- _O que fazer_:
(1) No texto sobre a detenção de Camila Santos, para onde os policiais rodoviários federais a levaram?
(2) Extraia, sem alterações, o trecho do texto sobre a detenção de Camila Santos que começa nas palavras que contêm "Já dizem alguns" e termina em "Não caíamos nessa!".

Camila Santos foi absurdamente conduzida por policiais rodoviários federais que se encontravam na rodovia a uma Delegacia da Polícia Federal, onde foi autuada em flagrante num termo circunstanciado por um crime de injúria contra o presidente da república, posteriormente liberada após assinar um termo de compromisso de comparecer ao Juizado Especial.  Ora, como nas piores ditaduras,  agentes do Estado cumpriram com uma ordem manifestamente ilegal para satisfazer um presidente ofendido em sua masculinidade. De outras vezes,   chamado à exaustão de corrupto ou genocida em diversos atos públicos  no Brasil, o presidente brasileiro nunca se preocupou em ordenar a prisão de desafetos. Desta vez, porém,  ao ser fantasiosamente chamado da "noivinha " de alguém,  o presidente da "fraquejada" ao gerar filhas mulheres, sentiu-se efetivamente ofendido.

Não se enganem! O abalo pior para o Estado de direito não é ter um presidente que se sente afrontado em sua dignidade ou autoridade mediante um insulto (gratuito ou não) em via pública.  O verdadeiro assalto às liberdades é vc ter de volta, retirado do abismo sujo da história,  algo do passado que ainda nos envergonha,  que é ver a satisfação dos verdugos em se sentirem intocáveis,  pela imposição do medo, na base do castigo e da imposição do Direito Penal como um instrução de dominação política.  Desde que iniciou seu mandato,  Bolsonaro é denunciado, inclusive por organizações internacionais,  de governar o país como numa ditadura de uma republiqueta de bananas, com um Congresso venial, fisiológico e às turras com uma suprema corte e uma impressa ainda livre, que limitam seus hábitos golpistas.  De qualquer forma,  utilizar da mão do Estado para reprimir e humilhar,  sob o pretexto de invocar um xingamento com base no nome de alguém, apenas revela que, no jogo narrativo homofóbico que caiu parte da Esquerda,  Bolsonaro e os bolsonaristas mais uma vez foram felizes no seu diversionismo,  ao esconder pela mentira o que realmente importa: a detenção arbitrária em nome da defesa cega de um presidente que, se tem o direito de ter ou não amores homoafetivos na juventude,  na verdade brinca, com uma figura de linguagem criada ou cultivada por eles mesmos, como pretexto para caçar liberdades.

Já dizem alguns sites que o "noivinha de Aristide" teria sido, na verdade,  um termo criado por um blogueiro petista,  para atacar o presidente,  diante de seu passado militar pouco notável.  Não importa. O que importa, maus uma vez, é que a difusão irresponsável de um apelido preconceituoso não pode servir, ele mesmo, como instrumento de dissimulação para esconder a repressão pura e simples,  além da óbvia manipulação da verdade.  Não caíamos nessa!

- _Material fornecido_:
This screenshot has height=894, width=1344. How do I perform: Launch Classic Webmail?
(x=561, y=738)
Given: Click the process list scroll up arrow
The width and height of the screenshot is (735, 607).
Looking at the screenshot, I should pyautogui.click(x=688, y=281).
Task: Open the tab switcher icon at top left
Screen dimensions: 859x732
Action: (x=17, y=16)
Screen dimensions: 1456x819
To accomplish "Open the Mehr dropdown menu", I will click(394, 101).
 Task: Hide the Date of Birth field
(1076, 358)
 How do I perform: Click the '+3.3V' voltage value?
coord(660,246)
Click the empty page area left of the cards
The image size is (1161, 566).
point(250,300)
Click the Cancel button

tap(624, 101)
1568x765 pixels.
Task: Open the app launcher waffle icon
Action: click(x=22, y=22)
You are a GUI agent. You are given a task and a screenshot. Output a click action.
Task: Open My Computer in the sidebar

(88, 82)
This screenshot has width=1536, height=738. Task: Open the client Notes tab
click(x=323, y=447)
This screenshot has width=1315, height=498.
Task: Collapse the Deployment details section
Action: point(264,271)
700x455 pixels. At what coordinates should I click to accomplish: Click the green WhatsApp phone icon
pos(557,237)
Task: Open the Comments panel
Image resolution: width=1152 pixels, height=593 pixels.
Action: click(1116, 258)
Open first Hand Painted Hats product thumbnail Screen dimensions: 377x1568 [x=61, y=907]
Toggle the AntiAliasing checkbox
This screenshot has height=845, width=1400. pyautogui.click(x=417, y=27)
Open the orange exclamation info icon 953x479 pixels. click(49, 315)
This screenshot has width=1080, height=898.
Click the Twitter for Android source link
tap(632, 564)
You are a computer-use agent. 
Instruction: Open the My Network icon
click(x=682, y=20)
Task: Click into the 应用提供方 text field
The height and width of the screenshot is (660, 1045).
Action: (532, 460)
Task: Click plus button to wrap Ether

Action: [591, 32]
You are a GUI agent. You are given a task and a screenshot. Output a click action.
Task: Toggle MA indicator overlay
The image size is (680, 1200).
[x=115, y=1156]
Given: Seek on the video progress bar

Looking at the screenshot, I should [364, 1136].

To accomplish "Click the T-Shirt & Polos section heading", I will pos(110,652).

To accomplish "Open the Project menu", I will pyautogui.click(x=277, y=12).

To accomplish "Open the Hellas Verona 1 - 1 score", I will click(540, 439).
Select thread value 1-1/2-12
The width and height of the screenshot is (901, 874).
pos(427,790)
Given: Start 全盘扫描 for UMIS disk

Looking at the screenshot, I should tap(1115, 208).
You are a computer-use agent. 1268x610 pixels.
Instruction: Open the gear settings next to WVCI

- _Lista de soluções_:
(1) Para uma Delegacia da Polícia Federal.

(2)
Já dizem alguns sites que o "noivinha de Aristide" teria sido, na verdade,  um termo criado por um blogueiro petista,  para atacar o presidente,  diante de seu passado militar pouco notável.  Não importa. O que importa, maus uma vez, é que a difusão irresponsável de um apelido preconceituoso não pode servir, ele mesmo, como instrumento de dissimulação para esconder a repressão pura e simples,  além da óbvia manipulação da verdade.  Não caíamos nessa!